Em 2008 se dá outra iniciativa de grande repercussão já que foi realizada a Primeira Conferência Nacional LGBT, convocada por um presidente da república, em Brasília, com o tema "Direitos Humanos e Políticas Públicas: o caminho para garantir a cidadania de gays, lésbicas, bissexuais, travestis e transexuais". No dizer de Iran Ferreira de Melo o encontro constituiu um marco histórico, político e simbólico eis que "representou a absorção da agenda da diversidade sexual e dos direitos humanos LGBT por parte do Estado brasileiro" (MELO, 2013, p. 154- 155). As decisões tomadas durante a Conferência foram integradas ao Plano Nacional de Promoção da Cidadania e Direitos Humanos de LGBT, o qual fez parte do Programa Nacional de Direitos Humanos lançado pelo governo Federal em maio de 2009.

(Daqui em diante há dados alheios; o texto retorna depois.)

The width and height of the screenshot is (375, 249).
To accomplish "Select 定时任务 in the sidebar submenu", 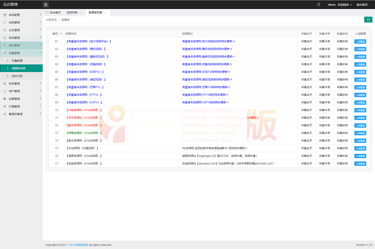I will pos(17,76).
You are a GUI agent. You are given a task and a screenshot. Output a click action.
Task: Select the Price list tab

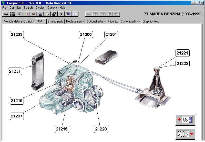click(112, 21)
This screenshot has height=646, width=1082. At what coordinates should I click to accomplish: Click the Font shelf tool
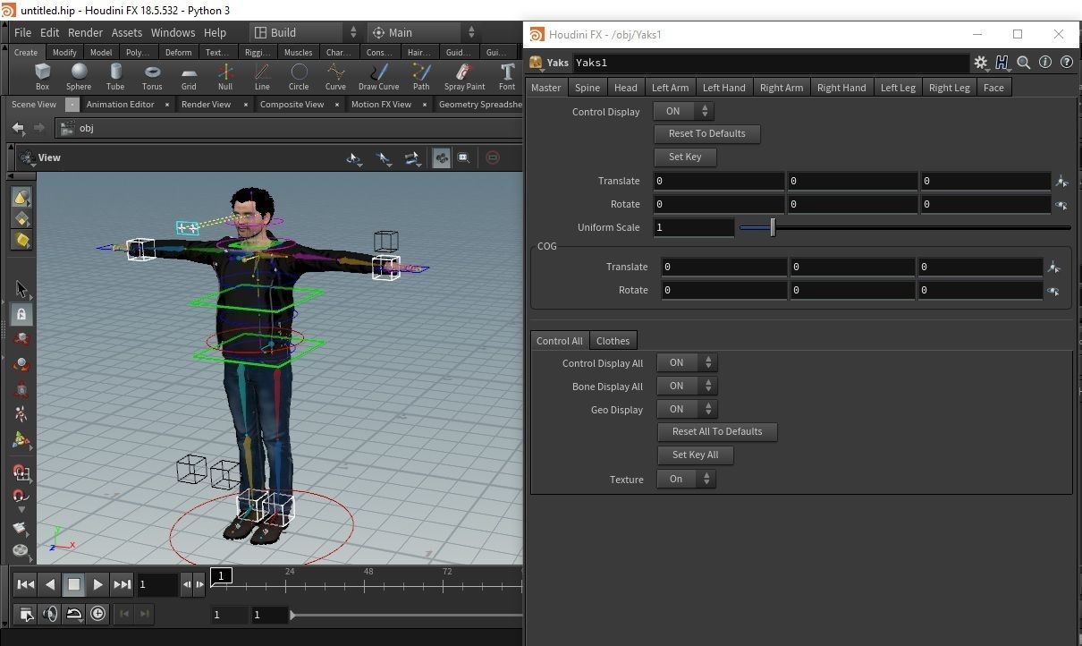click(x=507, y=76)
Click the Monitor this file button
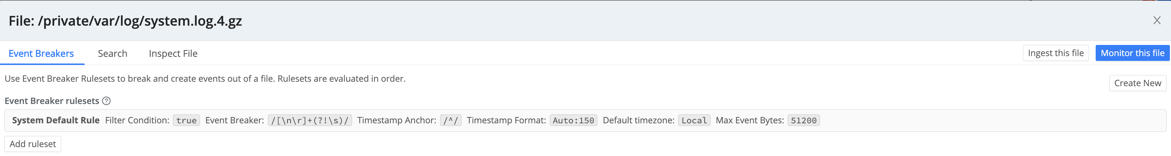 tap(1132, 53)
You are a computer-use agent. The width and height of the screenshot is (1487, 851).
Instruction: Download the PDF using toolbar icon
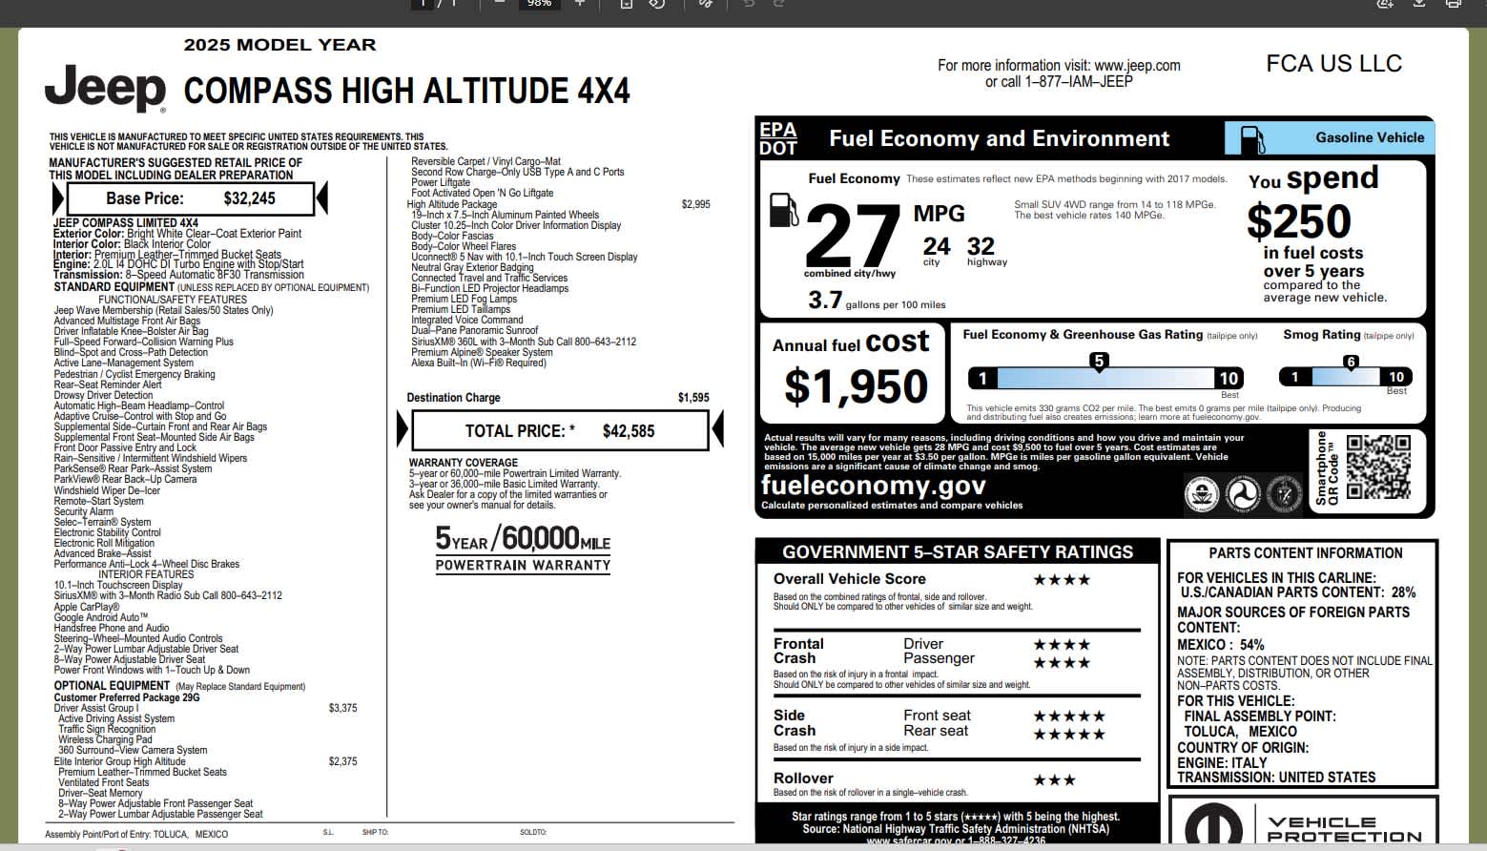(1418, 3)

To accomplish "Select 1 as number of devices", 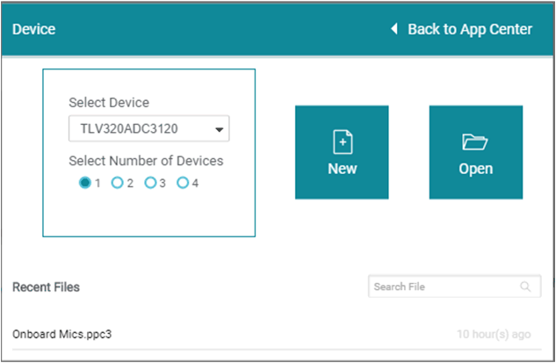I will [85, 183].
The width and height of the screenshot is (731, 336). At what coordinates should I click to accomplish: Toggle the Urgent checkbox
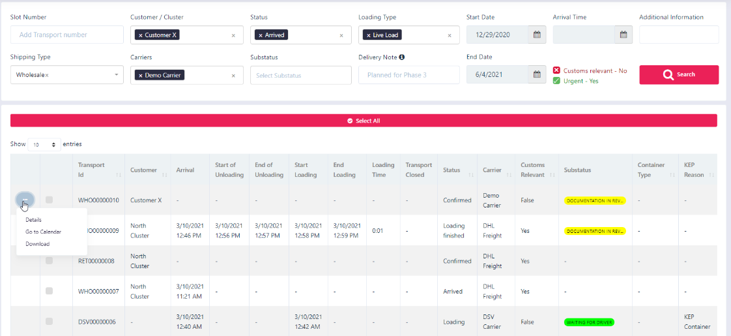(x=556, y=81)
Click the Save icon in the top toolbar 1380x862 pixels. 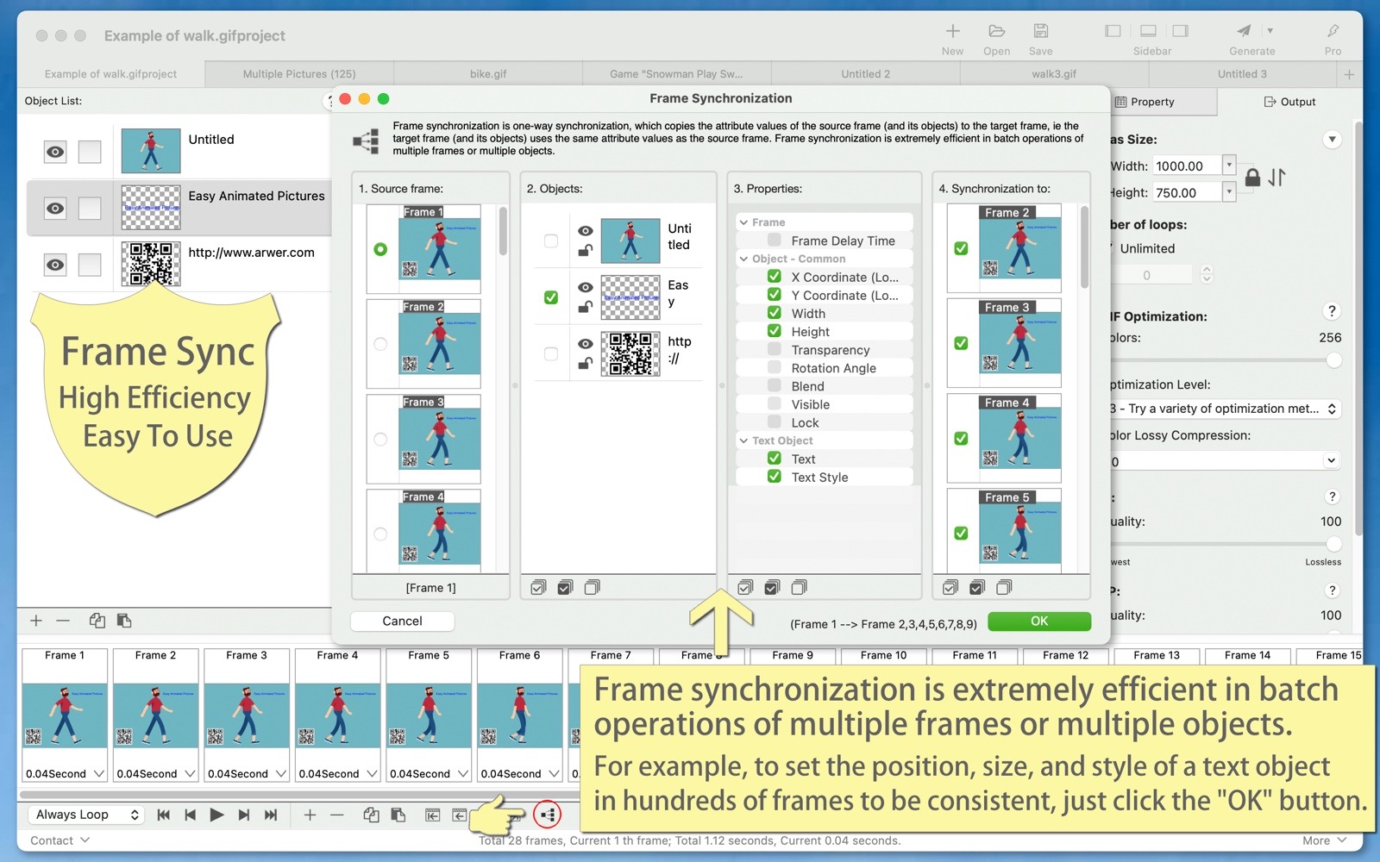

Ainda nos idos de 2010 durante a campanha presidencial, os dois candidatos selecionados no primeiro turno, José Serra do PDSB - Partido Democrático Socialista Brasileiro e Dilma Rousseff, do PT - Partido dos Trabalhadores, manifestaram-se sobre temas como o aborto e o projeto de criminalização da homofobia com um viés moralista e conservador. No dia 15 de outubro de 2010, a então candidata que veio a ser eleita a primeira presidenta da República do Brasil quinze dias depois, divulgou

nota em que, dentre outros pontos, declarou-se pessoalmente contra o aborto, além de comprometer-se no futuro a vetar disposições legislativas que, no intuito de criminalizar a homofobia, no seu dizer, pudessem comprometer o direito de livre expressão de crença religiosa40. Na esteira daquele posicionamento analistas têm apontado a timidez e a dificuldade do Governo Dilma em transformar incipientes políticas públicas em políticas efetivas de atuação do Estado na promoção da cidadania LGBT, com destaque para o desafio do combate à homofobia (MELLO; AVELAR; MAROJA, 2012).

Atento ao recorte final proposto encerro, assim, um resumo da história do movimento LGBT brasileiro, nem de longe com a pretensão de esgotar as possibilidades que a temática oferece, procurando reunir os elementos indispensáveis para uma condução do trabalho e uma melhor compreensão da história recente da constituição dos discursos em torno da homofobia no Brasil, como uma demanda social.

40 Como noticiado pelo jornal Folha de São Paulo de 16.10.10, p. A 10. Disponível no endereço eletrônico:

2 DISCURSOS RESTRITOS?

O questionamento contido no título proposto ao capítulo procura fomentar a necessária problematização do alcance conquistado pela difusão discursiva patrocinada pela FSP. Ao mesmo tempo, indica que neste espaço tenho por objetivo analisar como os discursos sobre a homofobia surgiram e se propagaram na FSP.

Para tanto em um primeiro momento traço uma curta história do jornal, com interesse nos seus processos de produção, distribuição e consumo; para depois esboçar um perfil de seus leitores. Num terceiro momento, explico como se deu a definição dos dois períodos considerados na pesquisa, ou seja, de 1986 a 2003 e de 2004 a 2011, explorando logo a seguir o primeiro, com a consideração das fases de surgimento (1986-1993) e difusão (1994-2003) dos discursos sobre a homofobia. Por fim, dedico um espaço apartado à série de reportagens sobre o assassinato de Edson Néris da Silva, que ocorreu em fevereiro de 2000.